De Abdij van Scourmont (Abbaye Notre-Dame de Scourmont) is een trappistenklooster op het plateau van Scourmont in België. De abdij is beroemd om haar geestelijk leven en om haar Chimay-bier, dat in het klooster wordt gebrouwen onder de controle en verantwoordelijkheid van de kloostergemeenschap. Het leven in de abdij wordt gekenmerkt door gebed, lezing en handenarbeid, de basiselementen van het trappistenleven.
In 1844 stelde Jean-Baptiste Jourdain, pastoor van Virelles, voor dat het woeste plateau van Scourmont een geschikte plaats was voor een klooster. Alle eerdere pogingen om het dorre plateau te cultiveren waren echter mislukt. Pater Jourdain kreeg steun voor de voorgestelde stichting van Prins Joseph II de Chimay en de abten van de abdijen van Westmalle en Westvleteren. Zes jaar later, in 1850, vestigde een kleine groep monniken van Westvleteren zich op Scourmont en stichtte er een priorij (verheven tot abdij in 1871).
Hard werken was nodig om de dorre grond van Scourmont om te vormen tot vruchtbare landbouwgrond. Er werden ook een kaasmakerij en een brouwerij gebouwd om te voldoen aan de behoeften van de abdij en haar stichtingen en om de werkgelegenheid in de regio te behouden. Alle producties respecteren de grote kloosterlijke brouwerstraditie en gebeuren, ook vandaag nog, ondanks de toegenomen productie, in de oorspronkelijke abdijgebouwen.

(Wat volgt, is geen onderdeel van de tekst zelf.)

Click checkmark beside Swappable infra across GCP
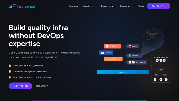 [x=10, y=77]
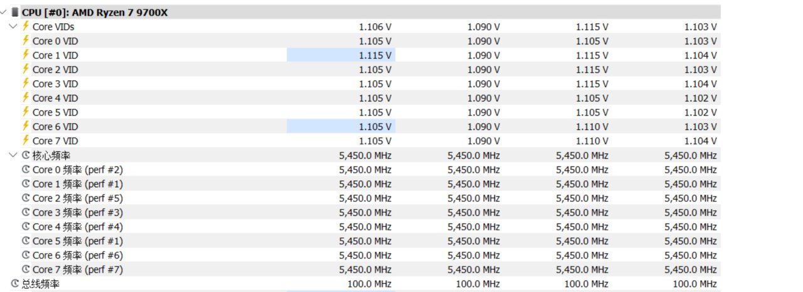Collapse the Core VIDs group chevron
Viewport: 803px width, 292px height.
13,26
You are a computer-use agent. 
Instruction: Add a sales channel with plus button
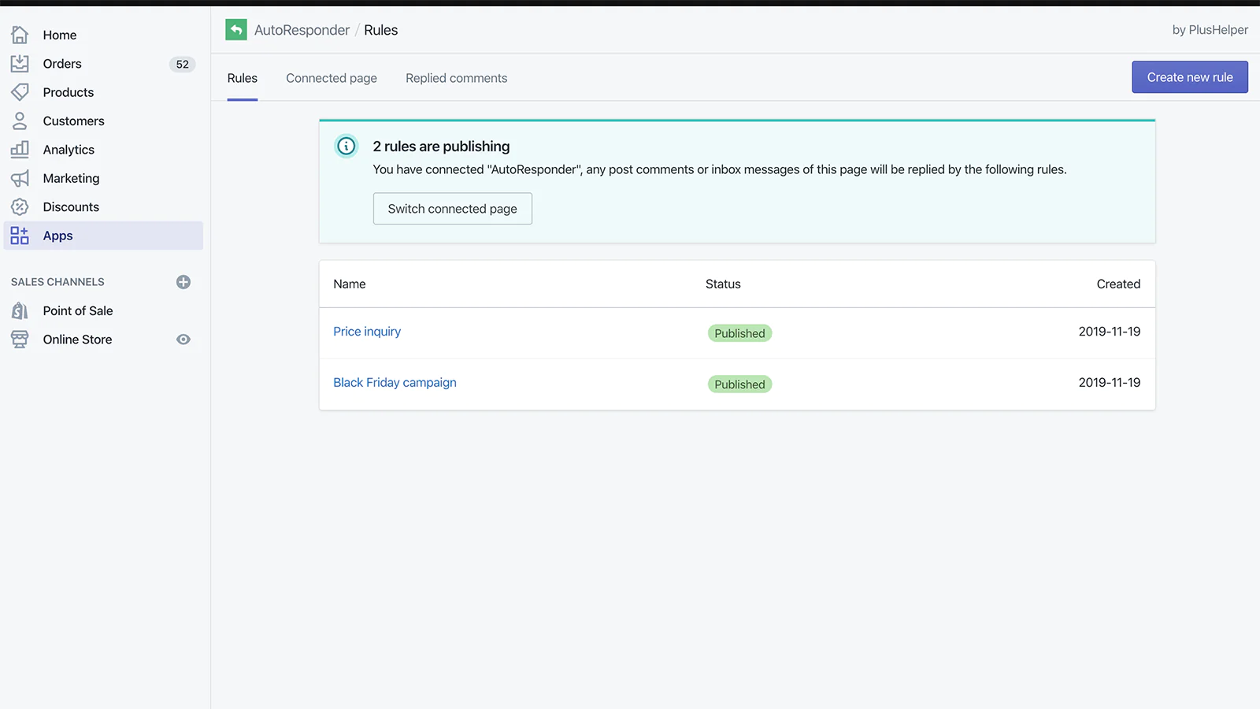[183, 282]
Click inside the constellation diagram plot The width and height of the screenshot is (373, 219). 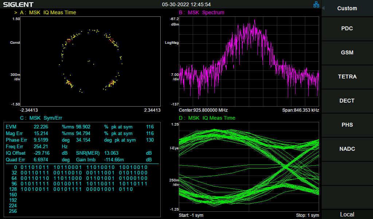coord(90,61)
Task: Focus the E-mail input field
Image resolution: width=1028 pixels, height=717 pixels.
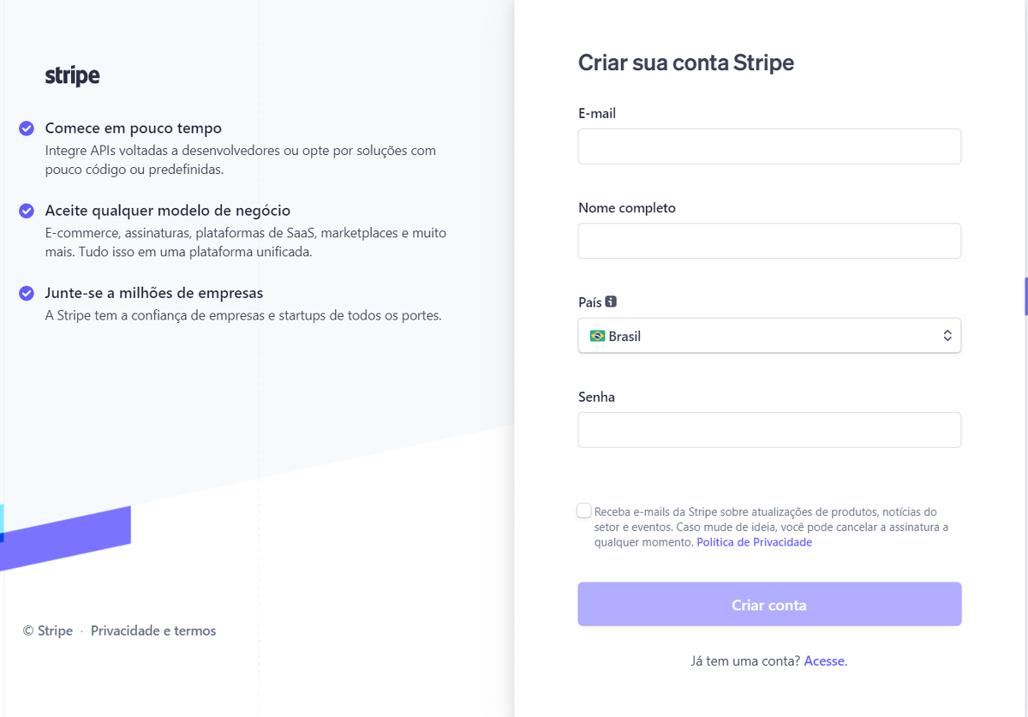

Sinds de renovatie in 1989 maakt de brouwerij gebruik van moderne technologie om de traditionele brouwkennis, die teruggaat tot 1862, te ondersteunen. Het water voor het bier wordt gehaald uit een bron die zich binnen de kloostermuren bevindt. De gefilterde vaste stoffen van het bierbeslag worden gerecycleerd in veevoeder dat aan dezelfde koeien wordt gegeven die de melk voor de kazen van Chimay produceren. Hoewel de brouwerij slechts van 7 tot 16 uur ’s morgens werkt uit respect voor het schema van het kloosterleven, produceert ze dagelijks twee batches van 250 hectoliter (52.850 pt).
Zoals bij alle andere trappistenbrouwerijen wordt het bier alleen verkocht om het klooster en zijn liefdadigheidsinstellingen financieel te steunen. Het brouwerijbedrijf betaalt huur voor het gebruik van de gebouwen in de abdij, die gebruikt wordt om de kloostergemeenschap te ondersteunen. Alle winst uit de verkoop van het bier wordt verdeeld onder liefdadigheidsinstellingen en voor gemeenschapsontwikkeling in de regio.